Ce que nous voyons aussi, et qui est affiché, réside dans la "qualité" des propriétaires de ces "médias de grand chemin". Ce sont des personnes physiques très bien installées dans la dynamique économique néolibérale. On comprend aisément qu'il s'agit là d'investissements stratégiques et que ceux-ci, malgré les dénégations, dirigent les lignes éditoriales de leurs outils de communication, dans lesquels ils ont des intérêts avoués : développer dans la population un large consentement en leur faveur et ainsi installer aux commandes du pays ceux ou celui qui les servent. Cela marche moins bien aujourd'hui, conscience et défiance obligent.
D'ailleurs, il me souvient que le principe de "fabrication du consentement" a été imaginé par le journaliste très libéral et polémiste américain Walter Lippmann dans les années vingt. Il a ensuite été largement développé par son proche Edward Bernays, publiciste américain et neveu de Freud, dans ses services au gouvernement, aux grandes entreprises et dans son livre "Propaganda" . Cet ouvrage fut édité en 1928 et devint le livre de chevet de Joseph Goebbels, "patron" de la propagande nazie.
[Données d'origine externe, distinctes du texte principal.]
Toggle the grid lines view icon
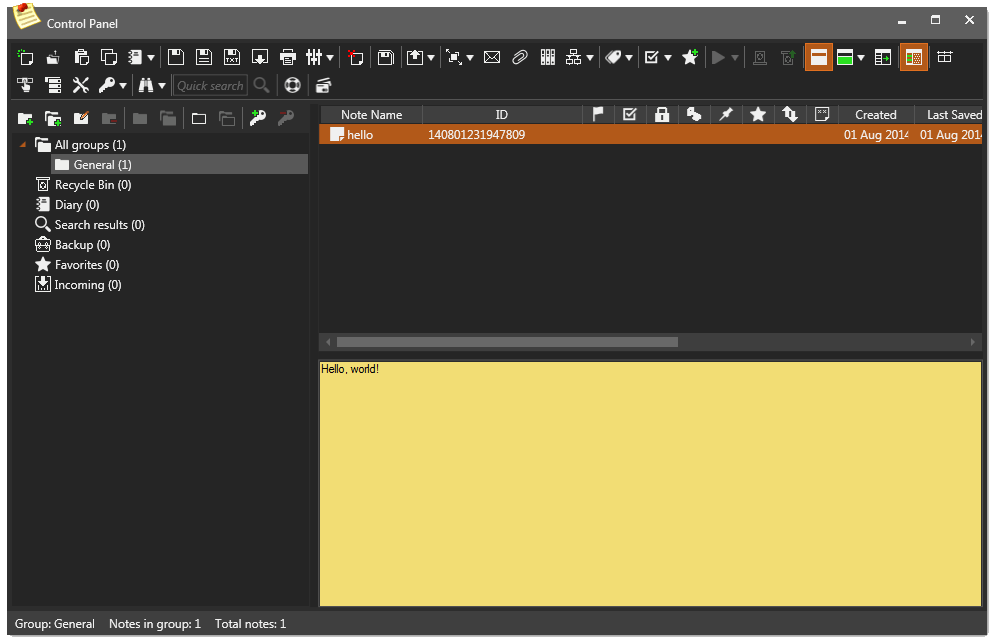Viewport: 994px width, 642px height. [x=945, y=57]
On en comprendra l'impact et la proximité idéologique quand le politologue et historien Johann Chapoutot publiera "Libre d'obéir - le management du nazisme à la RFA" chez Gallimard en janvier 2020. Il met en exergue la logique commune néolibérale et post-nazie révélant aussi des proximités idéologiques. D'ailleurs, on retrouve des acteurs nazis à des postes clés dans la société économique occidentale, que ce soit dans l'enseignement, dans de grandes entreprises, ou en politique. C'est notemment la nomination à la première présidence de la commission européenne de Walter Hallstein.
Il ne s'agit donc ni d'un hasard ni d'une opportunité, mais bien d'une démarche néolibérale bien pensée. Depuis, les auteurs Edward Hermann et Noam Chomsky ont étudié, analysé et décrit le processus de construction du consentement afin de le donner clairement à voir. Quelques émissions culturelles ont été consacrées à leur travail, notamment sur la chaîne du service public à vocation culturelle, Arte.
L'historien David Collon * rapportait sur son blog : "« Il est désormais possible de modeler l’opinion des masses pour les convaincre d’engager leur force nouvellement acquise dans la direction voulue ** ». Plus que toute autre, cette phrase d’Edward Bernays, publiée en 1928, a contribué à donner de lui, et ce jusqu’à nos jours, l’image d’un maître de la manipulation de masse et l’inventeur de la fabrique du consentement."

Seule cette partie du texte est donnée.